## [Document excerpt]
──────────────────────────────

# castration/ boar ??



## LynninTX (Jun 23, 2004)

This is how my life works sometimes. Terribly embarrassed to admit this, but here goes.

Bought pigs in June. It was a bit of a rush because we had been trying and they kept being sold out faster than we could get there... dh drove 2+hrs one way to get them. Dh somehow missed the fact that I needed the male cut. 

So a friend offered to come over and do it, but never did. 

Here we are now in Sept... about 5mos old... intact... 

#1 So can we castrate now? Wilbur is LARGE. (yes Wilbur).... 

#2 If so how do you do it at this size/age?

#3 We do not want to process him ourselves (we do want to learn, but not this one, this time)... will a processor take an intact male?

Thanks!


----------



## FL.Boy (Dec 17, 2007)

My processor will not take intact males or hogs over 500 lbs. I have never cut them older than 2 months old but my neighbor has and it don't sound easy. He said they just tie and hold them down and cut away and he has done that with 500 lbs pigs :shrug: Maybe get him drunk.


----------



## farmergirl (Aug 2, 2005)

Some processors will take them. I assume you are wanting him castrated to avoid possible boar taint, right? Well, at that age, you would need to wait a couple months after castrating before processing for all the hormones to leave his system. I think at this point, unless you want to keep him for another couple months, I would just have him processed and hope for the best. The butcher will be able to tell you if the meat seems tainted. If it does, just have it all cut into cubes and use if for dog food.
One other thought, unless the animal will be sedated while you castrate him, cutting him at this size would be inhumane. We intend to eventually have our VERY large boar castrated so that we can slaughter him for sausage and pepperoni, as he will have become too large to be useful as a breeding animal. We plan to have our vet sedate him and then castrate him, any other way would be cruel to the hog and dangerous for us!


----------



## LynninTX (Jun 23, 2004)

Well the biggest issue is if the processor will not take him... that leaves it to us and leaves out any bacon or cured products... correct?


----------



## BDB (Feb 26, 2005)

cure the bacon and hams yourself I have been doin mine for years not that hard


----------



## highlands (Jul 18, 2004)

All three of the USDA inspected processors (slaughterhouse butcher shops) I've worked with will take both intact males and our large boars and sows (often 800 lbs) when their time comes. They do cattle so the size really isn't an issue. They scale the smaller pigs but the very big ones they skin.

──────────────────────────────

## [What is asked]
1. List every username that posts in the pig castration thread, naming each one once.
2. Answer these about the pig castration thread:
(a) About how old is the pig in September, according to LynninTX?
(b) Over what weight will FL.Boy's processor not take hogs?
(c) What do highlands' processors do with the very big pigs?
The records that come next have no connection to the forum thread about castrating a pig.

## [Given information]
──────────────────────────────

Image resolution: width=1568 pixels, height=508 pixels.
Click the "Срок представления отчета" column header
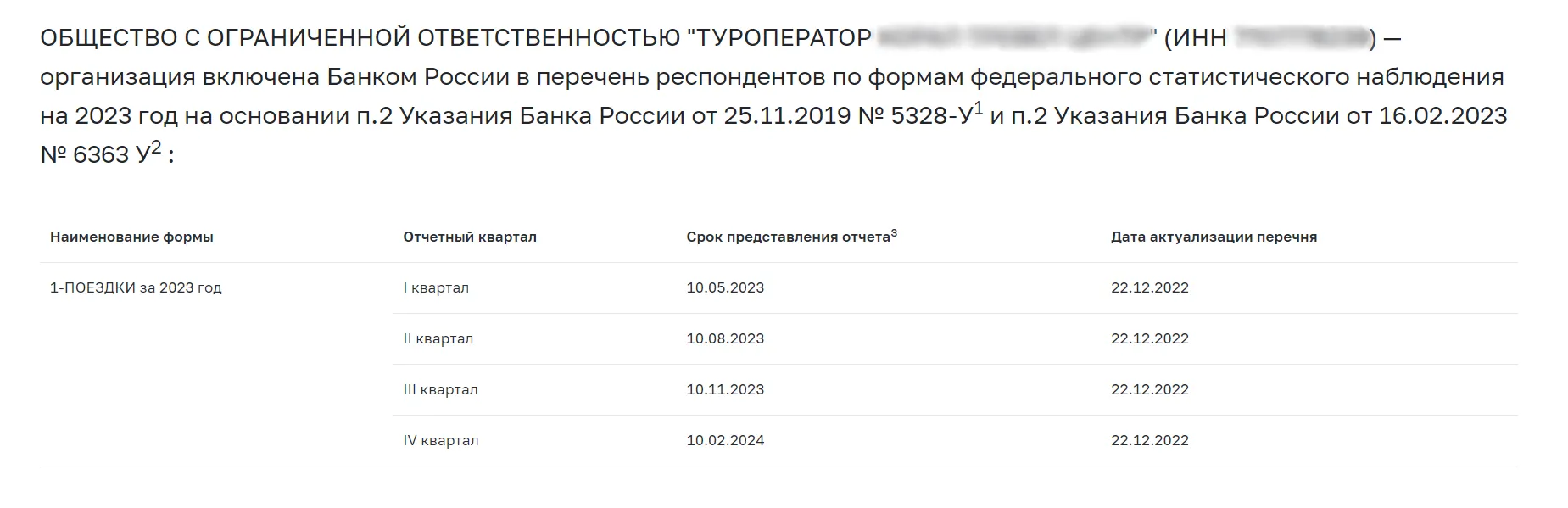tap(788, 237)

──────────────────────────────

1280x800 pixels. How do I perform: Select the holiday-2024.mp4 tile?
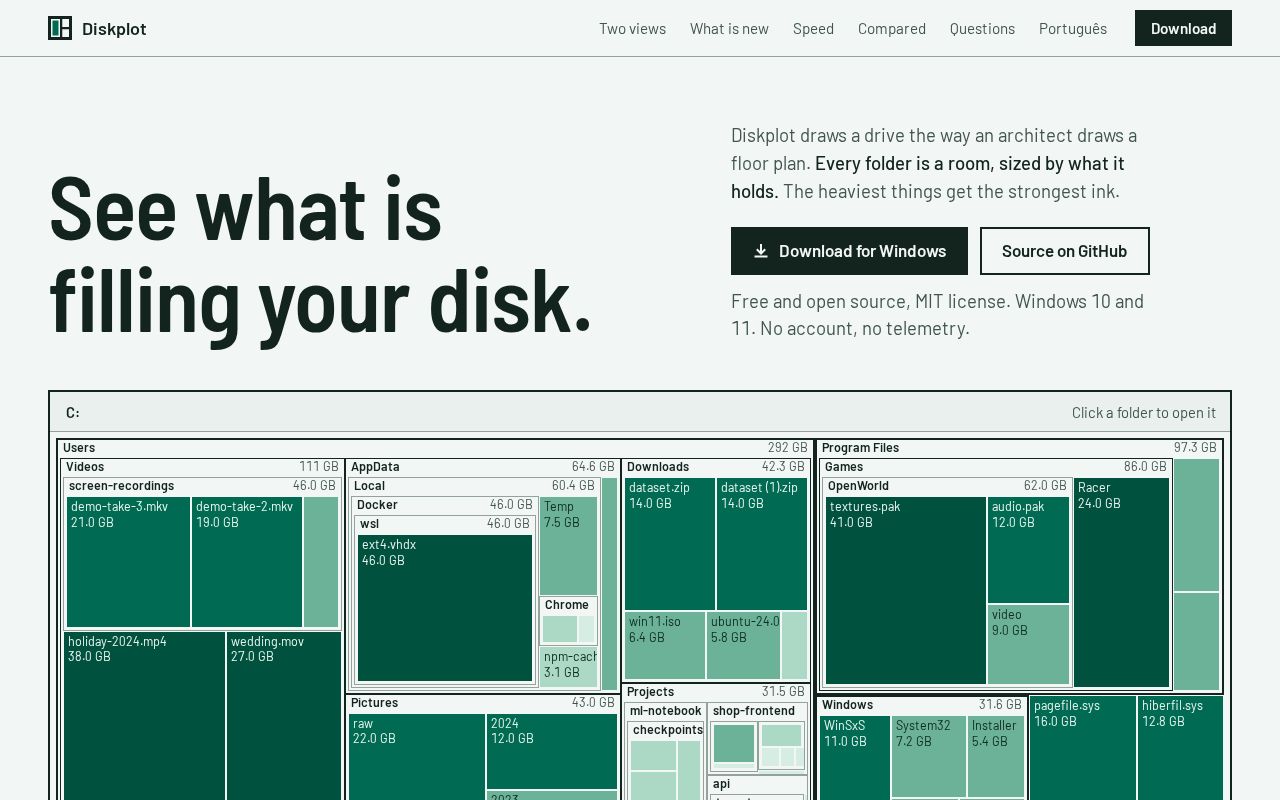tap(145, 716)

──────────────────────────────

## [Worked solutions]
1.
LynninTX
FL.Boy
farmergirl
BDB
highlands

2.
(a) About 5 months old.
(b) 500 lbs.
(c) They skin them.